### EXERCISE AIM
Rewrite the data below, putting "Where do I click to" wherever "Where should I click to" appears and keeping everything else the same.

### DATA SUPPLIED
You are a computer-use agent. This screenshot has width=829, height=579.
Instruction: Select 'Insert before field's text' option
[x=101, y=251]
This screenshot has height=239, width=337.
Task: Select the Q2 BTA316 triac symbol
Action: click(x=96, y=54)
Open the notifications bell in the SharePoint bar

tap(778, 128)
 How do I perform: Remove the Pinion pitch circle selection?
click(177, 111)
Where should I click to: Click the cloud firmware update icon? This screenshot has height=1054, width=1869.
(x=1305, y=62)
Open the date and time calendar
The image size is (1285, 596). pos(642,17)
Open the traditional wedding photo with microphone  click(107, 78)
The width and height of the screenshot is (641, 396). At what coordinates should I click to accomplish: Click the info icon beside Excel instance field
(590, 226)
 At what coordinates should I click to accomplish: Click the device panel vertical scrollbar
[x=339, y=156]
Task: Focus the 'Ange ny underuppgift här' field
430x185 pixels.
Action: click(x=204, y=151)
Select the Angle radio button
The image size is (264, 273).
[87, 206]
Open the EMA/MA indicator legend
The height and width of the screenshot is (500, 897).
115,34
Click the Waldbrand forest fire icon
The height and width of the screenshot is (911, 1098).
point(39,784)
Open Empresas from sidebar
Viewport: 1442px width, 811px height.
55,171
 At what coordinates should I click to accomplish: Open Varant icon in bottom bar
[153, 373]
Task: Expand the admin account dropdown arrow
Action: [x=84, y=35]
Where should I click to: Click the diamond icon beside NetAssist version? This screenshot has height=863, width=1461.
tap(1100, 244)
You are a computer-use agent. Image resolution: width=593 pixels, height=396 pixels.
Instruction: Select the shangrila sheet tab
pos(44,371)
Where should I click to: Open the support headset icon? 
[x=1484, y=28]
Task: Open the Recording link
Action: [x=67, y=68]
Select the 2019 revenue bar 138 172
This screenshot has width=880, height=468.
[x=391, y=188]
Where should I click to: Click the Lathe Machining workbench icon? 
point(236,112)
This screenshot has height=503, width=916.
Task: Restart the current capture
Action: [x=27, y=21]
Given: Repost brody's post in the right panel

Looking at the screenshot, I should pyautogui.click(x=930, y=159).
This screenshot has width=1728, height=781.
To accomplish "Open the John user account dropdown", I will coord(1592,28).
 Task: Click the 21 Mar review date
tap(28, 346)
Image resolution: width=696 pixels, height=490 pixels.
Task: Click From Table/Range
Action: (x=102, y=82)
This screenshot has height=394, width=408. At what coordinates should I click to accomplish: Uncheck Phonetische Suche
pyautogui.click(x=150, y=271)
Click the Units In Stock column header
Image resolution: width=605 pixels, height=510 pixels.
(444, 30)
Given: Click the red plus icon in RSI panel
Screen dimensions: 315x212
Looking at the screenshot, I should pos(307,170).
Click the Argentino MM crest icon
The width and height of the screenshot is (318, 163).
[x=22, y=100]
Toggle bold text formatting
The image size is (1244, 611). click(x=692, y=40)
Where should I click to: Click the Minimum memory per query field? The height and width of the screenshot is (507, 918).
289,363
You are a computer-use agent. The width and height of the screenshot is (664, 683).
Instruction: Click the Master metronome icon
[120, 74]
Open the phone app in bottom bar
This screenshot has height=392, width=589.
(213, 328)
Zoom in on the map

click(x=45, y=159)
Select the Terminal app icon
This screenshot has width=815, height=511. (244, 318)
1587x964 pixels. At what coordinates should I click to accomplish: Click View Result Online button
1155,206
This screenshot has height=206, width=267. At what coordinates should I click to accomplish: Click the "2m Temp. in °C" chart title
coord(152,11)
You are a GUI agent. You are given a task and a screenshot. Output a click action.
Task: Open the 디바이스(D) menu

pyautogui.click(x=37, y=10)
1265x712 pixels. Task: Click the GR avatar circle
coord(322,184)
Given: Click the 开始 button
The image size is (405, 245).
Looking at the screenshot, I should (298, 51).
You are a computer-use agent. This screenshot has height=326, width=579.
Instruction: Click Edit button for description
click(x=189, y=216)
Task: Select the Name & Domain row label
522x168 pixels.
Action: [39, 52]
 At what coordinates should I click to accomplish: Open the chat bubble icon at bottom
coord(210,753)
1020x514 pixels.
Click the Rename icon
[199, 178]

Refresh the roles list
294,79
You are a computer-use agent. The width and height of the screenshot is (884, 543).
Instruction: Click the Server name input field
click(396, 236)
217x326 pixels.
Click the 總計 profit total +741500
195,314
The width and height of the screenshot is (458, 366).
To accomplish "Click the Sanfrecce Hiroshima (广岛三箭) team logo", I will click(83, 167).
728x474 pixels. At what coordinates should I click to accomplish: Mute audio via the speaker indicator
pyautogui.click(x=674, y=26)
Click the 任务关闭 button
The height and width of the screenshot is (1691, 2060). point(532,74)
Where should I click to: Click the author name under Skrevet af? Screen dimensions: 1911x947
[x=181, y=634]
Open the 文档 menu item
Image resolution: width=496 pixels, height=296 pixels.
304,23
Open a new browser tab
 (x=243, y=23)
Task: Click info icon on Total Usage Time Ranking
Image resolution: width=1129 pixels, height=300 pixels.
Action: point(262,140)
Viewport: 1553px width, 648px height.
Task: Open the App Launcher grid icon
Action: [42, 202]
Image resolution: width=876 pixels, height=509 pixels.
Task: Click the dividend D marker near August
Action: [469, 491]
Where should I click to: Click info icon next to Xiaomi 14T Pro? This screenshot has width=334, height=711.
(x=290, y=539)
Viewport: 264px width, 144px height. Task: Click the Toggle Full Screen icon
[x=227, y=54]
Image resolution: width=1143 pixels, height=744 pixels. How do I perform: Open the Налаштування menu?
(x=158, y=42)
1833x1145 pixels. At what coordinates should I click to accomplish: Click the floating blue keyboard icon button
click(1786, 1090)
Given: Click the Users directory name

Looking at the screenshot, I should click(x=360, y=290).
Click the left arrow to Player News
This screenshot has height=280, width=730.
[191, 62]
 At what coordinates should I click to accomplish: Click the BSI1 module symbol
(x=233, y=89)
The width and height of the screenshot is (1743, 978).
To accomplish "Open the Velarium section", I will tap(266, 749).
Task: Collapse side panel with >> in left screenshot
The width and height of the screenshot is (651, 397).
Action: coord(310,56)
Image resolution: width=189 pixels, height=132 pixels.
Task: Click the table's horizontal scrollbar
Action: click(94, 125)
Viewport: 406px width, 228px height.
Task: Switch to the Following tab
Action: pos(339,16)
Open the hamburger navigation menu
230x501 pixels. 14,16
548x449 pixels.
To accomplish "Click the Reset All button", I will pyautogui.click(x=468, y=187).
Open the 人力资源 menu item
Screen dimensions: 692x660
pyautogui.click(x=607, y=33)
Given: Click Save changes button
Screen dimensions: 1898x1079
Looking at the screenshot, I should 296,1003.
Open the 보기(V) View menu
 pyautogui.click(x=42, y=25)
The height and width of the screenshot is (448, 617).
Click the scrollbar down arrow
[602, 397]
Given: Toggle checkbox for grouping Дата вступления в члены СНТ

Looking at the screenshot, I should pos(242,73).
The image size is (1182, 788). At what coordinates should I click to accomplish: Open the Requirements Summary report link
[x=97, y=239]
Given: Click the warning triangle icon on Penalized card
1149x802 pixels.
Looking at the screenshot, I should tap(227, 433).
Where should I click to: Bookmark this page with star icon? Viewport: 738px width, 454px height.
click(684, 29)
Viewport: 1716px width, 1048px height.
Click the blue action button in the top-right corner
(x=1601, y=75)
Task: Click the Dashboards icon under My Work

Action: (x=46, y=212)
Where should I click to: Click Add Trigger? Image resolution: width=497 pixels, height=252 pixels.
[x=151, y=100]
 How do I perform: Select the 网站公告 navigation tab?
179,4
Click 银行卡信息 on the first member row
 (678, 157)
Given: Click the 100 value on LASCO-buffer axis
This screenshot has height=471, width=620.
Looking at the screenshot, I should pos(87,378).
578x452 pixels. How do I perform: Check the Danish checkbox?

### ANSWER TO THE EXERCISE
You are a computer-use agent. This screenshot has width=829, height=579.
Instruction: Select 'Insert before field's text' option
[x=101, y=251]
This screenshot has height=239, width=337.
Task: Select the Q2 BTA316 triac symbol
Action: click(x=96, y=54)
Open the notifications bell in the SharePoint bar

tap(778, 128)
 How do I perform: Remove the Pinion pitch circle selection?
click(177, 111)
Where do I click to: Click the cloud firmware update icon? This screenshot has height=1054, width=1869.
(x=1305, y=62)
Open the date and time calendar
The image size is (1285, 596). pos(642,17)
Open the traditional wedding photo with microphone  click(107, 78)
The width and height of the screenshot is (641, 396). At what coordinates should I click to accomplish: Click the info icon beside Excel instance field
(590, 226)
 At what coordinates should I click to accomplish: Click the device panel vertical scrollbar
[x=339, y=156]
Task: Focus the 'Ange ny underuppgift här' field
430x185 pixels.
Action: click(x=204, y=151)
Select the Angle radio button
The image size is (264, 273).
[87, 206]
Open the EMA/MA indicator legend
The height and width of the screenshot is (500, 897).
115,34
Click the Waldbrand forest fire icon
The height and width of the screenshot is (911, 1098).
point(39,784)
Open Empresas from sidebar
Viewport: 1442px width, 811px height.
55,171
 At what coordinates should I click to accomplish: Open Varant icon in bottom bar
[153, 373]
Task: Expand the admin account dropdown arrow
Action: [x=84, y=35]
Where do I click to: Click the diamond icon beside NetAssist version? This screenshot has height=863, width=1461.
tap(1100, 244)
You are a computer-use agent. Image resolution: width=593 pixels, height=396 pixels.
Instruction: Select the shangrila sheet tab
pos(44,371)
Where do I click to: Open the support headset icon? 
[x=1484, y=28]
Task: Open the Recording link
Action: [x=67, y=68]
Select the 2019 revenue bar 138 172
This screenshot has width=880, height=468.
[x=391, y=188]
Where do I click to: Click the Lathe Machining workbench icon? 
point(236,112)
This screenshot has height=503, width=916.
Task: Restart the current capture
Action: [x=27, y=21]
Given: Repost brody's post in the right panel

Looking at the screenshot, I should pyautogui.click(x=930, y=159).
This screenshot has width=1728, height=781.
To accomplish "Open the John user account dropdown", I will coord(1592,28).
 Task: Click the 21 Mar review date
tap(28, 346)
Image resolution: width=696 pixels, height=490 pixels.
Task: Click From Table/Range
Action: (x=102, y=82)
This screenshot has height=394, width=408. At what coordinates should I click to accomplish: Uncheck Phonetische Suche
pyautogui.click(x=150, y=271)
Click the Units In Stock column header
Image resolution: width=605 pixels, height=510 pixels.
(444, 30)
Given: Click the red plus icon in RSI panel
Screen dimensions: 315x212
Looking at the screenshot, I should pos(307,170).
Click the Argentino MM crest icon
The width and height of the screenshot is (318, 163).
[x=22, y=100]
Toggle bold text formatting
The image size is (1244, 611). click(x=692, y=40)
Where do I click to: Click the Minimum memory per query field? The height and width of the screenshot is (507, 918).
289,363
You are a computer-use agent. The width and height of the screenshot is (664, 683).
Instruction: Click the Master metronome icon
[120, 74]
Open the phone app in bottom bar
This screenshot has height=392, width=589.
(213, 328)
Zoom in on the map

click(x=45, y=159)
Select the Terminal app icon
This screenshot has width=815, height=511. (244, 318)
1587x964 pixels. At what coordinates should I click to accomplish: Click View Result Online button
1155,206
This screenshot has height=206, width=267. At what coordinates should I click to accomplish: Click the "2m Temp. in °C" chart title
coord(152,11)
You are a GUI agent. You are given a task and a screenshot. Output a click action.
Task: Open the 디바이스(D) menu

pyautogui.click(x=37, y=10)
1265x712 pixels. Task: Click the GR avatar circle
coord(322,184)
Given: Click the 开始 button
The image size is (405, 245).
Looking at the screenshot, I should (298, 51).
You are a computer-use agent. This screenshot has height=326, width=579.
Instruction: Click Edit button for description
click(x=189, y=216)
Task: Select the Name & Domain row label
522x168 pixels.
Action: [39, 52]
 At what coordinates should I click to accomplish: Open the chat bubble icon at bottom
coord(210,753)
1020x514 pixels.
Click the Rename icon
[199, 178]

Refresh the roles list
294,79
You are a computer-use agent. The width and height of the screenshot is (884, 543).
Instruction: Click the Server name input field
click(396, 236)
217x326 pixels.
Click the 總計 profit total +741500
195,314
The width and height of the screenshot is (458, 366).
To accomplish "Click the Sanfrecce Hiroshima (广岛三箭) team logo", I will click(83, 167).
728x474 pixels. At what coordinates should I click to accomplish: Mute audio via the speaker indicator
pyautogui.click(x=674, y=26)
Click the 任务关闭 button
The height and width of the screenshot is (1691, 2060). point(532,74)
Where do I click to: Click the author name under Skrevet af? Screen dimensions: 1911x947
[x=181, y=634]
Open the 文档 menu item
Image resolution: width=496 pixels, height=296 pixels.
304,23
Open a new browser tab
 (x=243, y=23)
Task: Click info icon on Total Usage Time Ranking
Image resolution: width=1129 pixels, height=300 pixels.
Action: point(262,140)
Viewport: 1553px width, 648px height.
Task: Open the App Launcher grid icon
Action: [42, 202]
Image resolution: width=876 pixels, height=509 pixels.
Task: Click the dividend D marker near August
Action: [469, 491]
Where do I click to: Click info icon next to Xiaomi 14T Pro? This screenshot has width=334, height=711.
(x=290, y=539)
Viewport: 264px width, 144px height. Task: Click the Toggle Full Screen icon
[x=227, y=54]
Image resolution: width=1143 pixels, height=744 pixels. How do I perform: Open the Налаштування menu?
(x=158, y=42)
1833x1145 pixels. At what coordinates should I click to accomplish: Click the floating blue keyboard icon button
click(1786, 1090)
Given: Click the Users directory name

Looking at the screenshot, I should click(x=360, y=290).
Click the left arrow to Player News
This screenshot has height=280, width=730.
[191, 62]
 At what coordinates should I click to accomplish: Click the BSI1 module symbol
(x=233, y=89)
The width and height of the screenshot is (1743, 978).
To accomplish "Open the Velarium section", I will tap(266, 749).
Task: Collapse side panel with >> in left screenshot
The width and height of the screenshot is (651, 397).
Action: coord(310,56)
Image resolution: width=189 pixels, height=132 pixels.
Task: Click the table's horizontal scrollbar
Action: click(94, 125)
Viewport: 406px width, 228px height.
Task: Switch to the Following tab
Action: pos(339,16)
Open the hamburger navigation menu
230x501 pixels. 14,16
548x449 pixels.
To accomplish "Click the Reset All button", I will pyautogui.click(x=468, y=187).
Open the 人力资源 menu item
Screen dimensions: 692x660
pyautogui.click(x=607, y=33)
Given: Click Save changes button
Screen dimensions: 1898x1079
Looking at the screenshot, I should 296,1003.
Open the 보기(V) View menu
 pyautogui.click(x=42, y=25)
The height and width of the screenshot is (448, 617).
Click the scrollbar down arrow
[602, 397]
Given: Toggle checkbox for grouping Дата вступления в члены СНТ

Looking at the screenshot, I should pos(242,73).
The image size is (1182, 788). At what coordinates should I click to accomplish: Open the Requirements Summary report link
[x=97, y=239]
Given: Click the warning triangle icon on Penalized card
1149x802 pixels.
Looking at the screenshot, I should tap(227, 433).
Where do I click to: Bookmark this page with star icon? Viewport: 738px width, 454px height.
click(684, 29)
Viewport: 1716px width, 1048px height.
Click the blue action button in the top-right corner
(x=1601, y=75)
Task: Click the Dashboards icon under My Work

Action: (x=46, y=212)
Where do I click to: Click Add Trigger? Image resolution: width=497 pixels, height=252 pixels.
[x=151, y=100]
 How do I perform: Select the 网站公告 navigation tab?
179,4
Click 银行卡信息 on the first member row
 (678, 157)
Given: Click the 100 value on LASCO-buffer axis
This screenshot has height=471, width=620.
Looking at the screenshot, I should pos(87,378).
578x452 pixels. How do I perform: Check the Danish checkbox?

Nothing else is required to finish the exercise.